> [Data]:
■ ■ ■ ■ ■

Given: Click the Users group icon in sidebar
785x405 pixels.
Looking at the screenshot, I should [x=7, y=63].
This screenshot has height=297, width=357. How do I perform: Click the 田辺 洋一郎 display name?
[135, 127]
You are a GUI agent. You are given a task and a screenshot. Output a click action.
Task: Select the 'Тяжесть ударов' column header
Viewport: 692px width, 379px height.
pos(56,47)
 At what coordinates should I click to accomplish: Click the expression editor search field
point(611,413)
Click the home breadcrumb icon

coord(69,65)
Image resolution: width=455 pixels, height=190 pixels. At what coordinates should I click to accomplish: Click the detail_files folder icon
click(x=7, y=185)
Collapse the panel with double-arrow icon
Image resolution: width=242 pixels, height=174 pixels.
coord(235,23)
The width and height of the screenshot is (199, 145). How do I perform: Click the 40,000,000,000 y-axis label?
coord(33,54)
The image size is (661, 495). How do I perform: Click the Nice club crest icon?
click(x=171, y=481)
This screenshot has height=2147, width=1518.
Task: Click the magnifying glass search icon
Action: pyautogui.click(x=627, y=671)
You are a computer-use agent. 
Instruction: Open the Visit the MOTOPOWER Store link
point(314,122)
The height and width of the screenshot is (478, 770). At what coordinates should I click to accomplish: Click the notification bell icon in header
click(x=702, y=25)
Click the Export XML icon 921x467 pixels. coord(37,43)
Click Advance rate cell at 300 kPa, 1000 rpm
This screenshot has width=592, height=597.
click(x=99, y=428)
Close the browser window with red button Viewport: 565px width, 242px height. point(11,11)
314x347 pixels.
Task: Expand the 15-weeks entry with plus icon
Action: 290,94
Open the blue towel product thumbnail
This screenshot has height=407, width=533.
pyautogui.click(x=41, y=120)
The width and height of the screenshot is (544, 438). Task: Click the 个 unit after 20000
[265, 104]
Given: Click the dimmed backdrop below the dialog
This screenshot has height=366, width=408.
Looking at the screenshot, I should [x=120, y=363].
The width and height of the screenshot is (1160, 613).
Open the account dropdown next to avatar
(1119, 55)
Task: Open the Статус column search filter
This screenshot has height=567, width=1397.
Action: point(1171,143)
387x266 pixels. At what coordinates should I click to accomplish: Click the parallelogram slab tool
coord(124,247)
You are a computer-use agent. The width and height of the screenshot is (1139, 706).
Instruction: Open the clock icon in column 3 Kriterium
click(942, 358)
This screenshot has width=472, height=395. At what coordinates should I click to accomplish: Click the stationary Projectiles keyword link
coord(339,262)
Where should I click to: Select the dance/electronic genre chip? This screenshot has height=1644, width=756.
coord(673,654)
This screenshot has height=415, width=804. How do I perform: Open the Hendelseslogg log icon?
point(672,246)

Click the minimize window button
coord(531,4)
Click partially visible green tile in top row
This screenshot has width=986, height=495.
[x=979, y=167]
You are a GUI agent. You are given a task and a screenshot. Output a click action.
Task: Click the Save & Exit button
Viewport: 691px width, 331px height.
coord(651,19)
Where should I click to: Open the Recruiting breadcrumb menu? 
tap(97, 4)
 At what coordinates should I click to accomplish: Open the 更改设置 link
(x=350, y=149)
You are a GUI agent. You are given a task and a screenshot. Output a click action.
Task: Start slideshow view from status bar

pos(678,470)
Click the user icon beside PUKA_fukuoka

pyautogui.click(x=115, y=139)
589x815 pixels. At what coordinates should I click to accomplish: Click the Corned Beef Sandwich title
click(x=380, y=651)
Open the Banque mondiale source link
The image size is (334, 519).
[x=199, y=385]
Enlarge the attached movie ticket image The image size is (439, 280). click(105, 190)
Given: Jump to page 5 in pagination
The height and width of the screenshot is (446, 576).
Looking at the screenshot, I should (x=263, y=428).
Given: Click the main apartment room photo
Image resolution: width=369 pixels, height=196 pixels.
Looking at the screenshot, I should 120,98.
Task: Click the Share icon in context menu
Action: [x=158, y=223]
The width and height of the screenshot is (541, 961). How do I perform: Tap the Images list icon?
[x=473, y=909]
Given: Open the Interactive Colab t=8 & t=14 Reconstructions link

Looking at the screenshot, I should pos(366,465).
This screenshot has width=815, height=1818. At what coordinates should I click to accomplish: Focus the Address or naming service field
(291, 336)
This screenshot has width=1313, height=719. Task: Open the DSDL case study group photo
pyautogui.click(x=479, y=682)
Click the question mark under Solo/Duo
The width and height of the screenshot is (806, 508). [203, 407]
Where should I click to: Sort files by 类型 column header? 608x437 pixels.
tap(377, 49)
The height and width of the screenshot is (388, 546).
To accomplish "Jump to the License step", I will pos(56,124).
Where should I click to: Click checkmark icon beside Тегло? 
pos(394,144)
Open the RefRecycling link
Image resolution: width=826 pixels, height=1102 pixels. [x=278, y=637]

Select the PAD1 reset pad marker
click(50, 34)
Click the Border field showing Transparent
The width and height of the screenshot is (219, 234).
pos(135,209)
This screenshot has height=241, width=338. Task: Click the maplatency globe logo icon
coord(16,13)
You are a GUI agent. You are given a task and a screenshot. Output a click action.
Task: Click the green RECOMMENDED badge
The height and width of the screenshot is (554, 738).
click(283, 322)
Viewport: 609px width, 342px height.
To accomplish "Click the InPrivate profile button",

■ ■ ■ ■ ■

> [To do]:
Report the count of lines in the listing above that include "green", and nothing more.

> [Exercise answer]:
2